IN THE MIDDLE OF SEPTEMBER,towards the end of the rains, Mr. Banerjee threw a couple of dinners in his flat. An unusual brightness emanated from that side of the mansion; parties were seldom thrown these days. Behind the white façade of the mansion, the lives of the occupants were in a sort of abeyance; none of the tenants paid rent to Mr. Banerjee — and Mr. Banerjee did not seem terribly concerned. Only against one tenant was a court case under way.

One morning, when Bishu was walking past the lawn towards the lane to buy a few things from the tea stall, the Hindustani watchman at the gate called out to him. “E Biswajeet!” They had never really liked each other, and the watchman always addressed him by his full, not his shortened, name. He was a bulky man in khaki, certainly larger than Bishu, who was only five feet four inches, and he had moustaches. “Have you heard?” “Heard what, darwan?” asked Bishu. “I haven’t heard anything.” “Arrey, everyone has heard and you haven’t heard,” said the watchman. “You’re a strange fellow!

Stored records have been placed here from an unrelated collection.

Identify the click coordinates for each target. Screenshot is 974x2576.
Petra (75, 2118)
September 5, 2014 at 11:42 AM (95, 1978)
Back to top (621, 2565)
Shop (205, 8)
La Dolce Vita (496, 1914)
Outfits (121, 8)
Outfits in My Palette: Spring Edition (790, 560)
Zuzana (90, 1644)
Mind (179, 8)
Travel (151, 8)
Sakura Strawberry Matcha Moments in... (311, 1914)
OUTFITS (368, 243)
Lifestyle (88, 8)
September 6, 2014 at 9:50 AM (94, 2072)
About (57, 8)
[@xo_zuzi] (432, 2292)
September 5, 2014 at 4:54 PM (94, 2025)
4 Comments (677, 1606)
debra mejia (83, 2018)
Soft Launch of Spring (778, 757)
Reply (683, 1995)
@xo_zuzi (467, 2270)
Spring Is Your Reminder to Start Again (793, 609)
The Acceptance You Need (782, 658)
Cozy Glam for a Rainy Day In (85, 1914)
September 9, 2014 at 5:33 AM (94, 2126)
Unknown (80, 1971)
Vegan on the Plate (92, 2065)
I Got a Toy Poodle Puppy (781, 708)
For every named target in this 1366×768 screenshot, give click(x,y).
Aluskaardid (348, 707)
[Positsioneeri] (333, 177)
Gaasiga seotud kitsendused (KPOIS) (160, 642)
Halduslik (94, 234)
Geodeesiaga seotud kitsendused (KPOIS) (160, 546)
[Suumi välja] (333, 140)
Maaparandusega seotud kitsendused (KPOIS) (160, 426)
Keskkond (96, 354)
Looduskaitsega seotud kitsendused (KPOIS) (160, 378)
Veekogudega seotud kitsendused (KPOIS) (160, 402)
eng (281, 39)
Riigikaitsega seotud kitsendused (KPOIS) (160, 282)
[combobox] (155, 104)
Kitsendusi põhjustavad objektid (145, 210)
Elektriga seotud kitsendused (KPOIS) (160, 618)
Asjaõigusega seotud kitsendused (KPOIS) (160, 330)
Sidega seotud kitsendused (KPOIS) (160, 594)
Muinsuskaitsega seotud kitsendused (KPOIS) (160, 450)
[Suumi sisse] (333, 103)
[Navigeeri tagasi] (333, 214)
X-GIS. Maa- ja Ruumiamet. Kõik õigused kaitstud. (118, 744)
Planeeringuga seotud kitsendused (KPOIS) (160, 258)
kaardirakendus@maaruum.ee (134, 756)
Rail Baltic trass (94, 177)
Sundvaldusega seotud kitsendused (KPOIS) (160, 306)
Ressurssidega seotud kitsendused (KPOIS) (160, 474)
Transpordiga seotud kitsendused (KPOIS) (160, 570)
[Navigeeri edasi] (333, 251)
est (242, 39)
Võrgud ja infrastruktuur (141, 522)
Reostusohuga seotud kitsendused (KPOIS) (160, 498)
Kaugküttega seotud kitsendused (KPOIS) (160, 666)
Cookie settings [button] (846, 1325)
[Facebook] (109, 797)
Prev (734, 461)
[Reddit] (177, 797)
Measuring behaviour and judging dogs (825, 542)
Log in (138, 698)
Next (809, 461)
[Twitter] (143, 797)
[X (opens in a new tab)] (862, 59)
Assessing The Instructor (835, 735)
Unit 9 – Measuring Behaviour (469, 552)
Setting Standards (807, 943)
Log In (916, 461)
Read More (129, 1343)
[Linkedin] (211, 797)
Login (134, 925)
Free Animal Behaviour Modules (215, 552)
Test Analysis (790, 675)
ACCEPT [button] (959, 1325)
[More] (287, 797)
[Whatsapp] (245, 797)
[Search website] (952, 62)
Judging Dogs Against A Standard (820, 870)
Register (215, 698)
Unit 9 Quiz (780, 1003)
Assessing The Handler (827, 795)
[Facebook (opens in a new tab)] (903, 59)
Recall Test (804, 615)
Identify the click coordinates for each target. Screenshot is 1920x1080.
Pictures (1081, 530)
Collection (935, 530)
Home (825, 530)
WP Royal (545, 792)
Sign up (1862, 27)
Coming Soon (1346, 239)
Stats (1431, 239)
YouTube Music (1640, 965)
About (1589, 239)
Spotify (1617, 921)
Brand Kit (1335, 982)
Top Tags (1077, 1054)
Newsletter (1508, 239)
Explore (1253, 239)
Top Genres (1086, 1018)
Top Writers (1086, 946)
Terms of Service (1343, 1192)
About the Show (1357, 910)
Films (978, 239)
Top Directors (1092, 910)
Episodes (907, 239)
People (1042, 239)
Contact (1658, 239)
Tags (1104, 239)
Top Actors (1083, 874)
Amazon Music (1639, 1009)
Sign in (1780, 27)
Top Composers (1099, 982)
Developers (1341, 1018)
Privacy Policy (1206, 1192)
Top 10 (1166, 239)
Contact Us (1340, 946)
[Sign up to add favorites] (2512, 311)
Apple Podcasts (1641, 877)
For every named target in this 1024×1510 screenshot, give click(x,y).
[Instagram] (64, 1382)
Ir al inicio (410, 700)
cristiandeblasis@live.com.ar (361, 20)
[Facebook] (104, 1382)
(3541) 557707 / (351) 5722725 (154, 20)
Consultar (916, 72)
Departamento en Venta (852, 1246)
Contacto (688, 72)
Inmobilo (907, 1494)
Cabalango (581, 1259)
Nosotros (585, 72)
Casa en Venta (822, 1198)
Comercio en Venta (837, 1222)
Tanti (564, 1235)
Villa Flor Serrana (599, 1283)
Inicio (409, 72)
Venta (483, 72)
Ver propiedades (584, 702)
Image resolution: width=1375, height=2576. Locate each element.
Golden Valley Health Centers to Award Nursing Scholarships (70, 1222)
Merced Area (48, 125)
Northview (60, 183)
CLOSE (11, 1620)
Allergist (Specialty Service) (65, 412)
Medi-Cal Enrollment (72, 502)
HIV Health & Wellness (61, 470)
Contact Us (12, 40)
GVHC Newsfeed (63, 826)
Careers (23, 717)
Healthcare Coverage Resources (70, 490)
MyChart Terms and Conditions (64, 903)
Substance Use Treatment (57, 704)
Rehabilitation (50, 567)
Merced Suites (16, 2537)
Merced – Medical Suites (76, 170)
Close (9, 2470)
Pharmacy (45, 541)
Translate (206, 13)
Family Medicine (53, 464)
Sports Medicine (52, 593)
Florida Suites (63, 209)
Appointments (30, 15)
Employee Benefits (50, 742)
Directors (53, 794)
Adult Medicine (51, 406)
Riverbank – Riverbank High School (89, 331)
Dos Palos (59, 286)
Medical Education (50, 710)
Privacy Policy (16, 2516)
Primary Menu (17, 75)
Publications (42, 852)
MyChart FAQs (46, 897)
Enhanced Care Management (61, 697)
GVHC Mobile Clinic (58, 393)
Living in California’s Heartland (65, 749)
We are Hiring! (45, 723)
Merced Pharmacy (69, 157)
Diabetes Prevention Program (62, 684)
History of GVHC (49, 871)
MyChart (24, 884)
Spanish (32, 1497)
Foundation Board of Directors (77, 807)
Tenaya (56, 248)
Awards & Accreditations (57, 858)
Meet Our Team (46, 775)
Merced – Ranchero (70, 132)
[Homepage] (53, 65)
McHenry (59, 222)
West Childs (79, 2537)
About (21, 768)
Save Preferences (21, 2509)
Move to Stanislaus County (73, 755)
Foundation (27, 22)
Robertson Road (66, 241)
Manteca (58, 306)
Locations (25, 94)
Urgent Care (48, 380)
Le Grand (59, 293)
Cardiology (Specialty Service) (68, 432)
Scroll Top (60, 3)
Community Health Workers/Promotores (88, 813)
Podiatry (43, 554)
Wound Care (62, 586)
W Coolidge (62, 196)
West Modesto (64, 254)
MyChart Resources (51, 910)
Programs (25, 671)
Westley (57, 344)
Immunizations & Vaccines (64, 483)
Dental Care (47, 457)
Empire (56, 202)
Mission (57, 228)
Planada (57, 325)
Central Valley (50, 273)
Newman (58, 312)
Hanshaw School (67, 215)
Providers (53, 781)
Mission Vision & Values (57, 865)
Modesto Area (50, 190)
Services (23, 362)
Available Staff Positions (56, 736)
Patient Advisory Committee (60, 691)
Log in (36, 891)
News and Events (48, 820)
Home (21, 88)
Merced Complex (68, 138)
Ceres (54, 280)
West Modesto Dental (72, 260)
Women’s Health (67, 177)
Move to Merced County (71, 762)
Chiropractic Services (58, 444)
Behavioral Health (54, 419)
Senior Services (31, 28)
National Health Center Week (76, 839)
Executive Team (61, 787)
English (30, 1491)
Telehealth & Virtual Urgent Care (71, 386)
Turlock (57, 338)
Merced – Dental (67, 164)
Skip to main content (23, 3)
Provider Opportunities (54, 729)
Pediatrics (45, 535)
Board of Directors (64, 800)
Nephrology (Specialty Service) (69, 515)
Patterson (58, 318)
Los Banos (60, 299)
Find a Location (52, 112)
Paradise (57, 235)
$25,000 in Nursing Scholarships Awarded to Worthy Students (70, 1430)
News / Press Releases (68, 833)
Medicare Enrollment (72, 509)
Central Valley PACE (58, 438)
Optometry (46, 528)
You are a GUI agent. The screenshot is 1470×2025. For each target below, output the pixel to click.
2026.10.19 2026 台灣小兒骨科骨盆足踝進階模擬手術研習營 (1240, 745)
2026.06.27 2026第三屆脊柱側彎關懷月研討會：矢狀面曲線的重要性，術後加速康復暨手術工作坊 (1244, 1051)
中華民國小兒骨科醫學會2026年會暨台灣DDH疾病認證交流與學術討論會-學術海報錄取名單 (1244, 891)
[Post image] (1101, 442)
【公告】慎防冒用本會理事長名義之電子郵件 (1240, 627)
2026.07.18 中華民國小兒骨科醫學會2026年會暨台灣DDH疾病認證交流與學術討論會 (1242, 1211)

Your friend was taken away this morning by the police.” “My friend?” said Bishu — he felt suddenly ill; he could not hear the raucous cries of the crows overhead. “Which friend?” “Arrey — which friend — that friend of yours, Jagan, the one you brought to work,” said the watchman, leaning back on his stool. The watchman, his uniform, the lane, Southern Gardens, the sunlit lawn, all seemed to belong to a world of which Bishu was not really part. “Why?” he asked softly. “What does he do?” “The fellow is a thief, a known thief — he and his aunt’s son and some others were stealing bicycles and other things and selling them in these parts. They opened his trunk and found a gun in it — I saw it myself! Where did you bring him from, e Biswajeet?”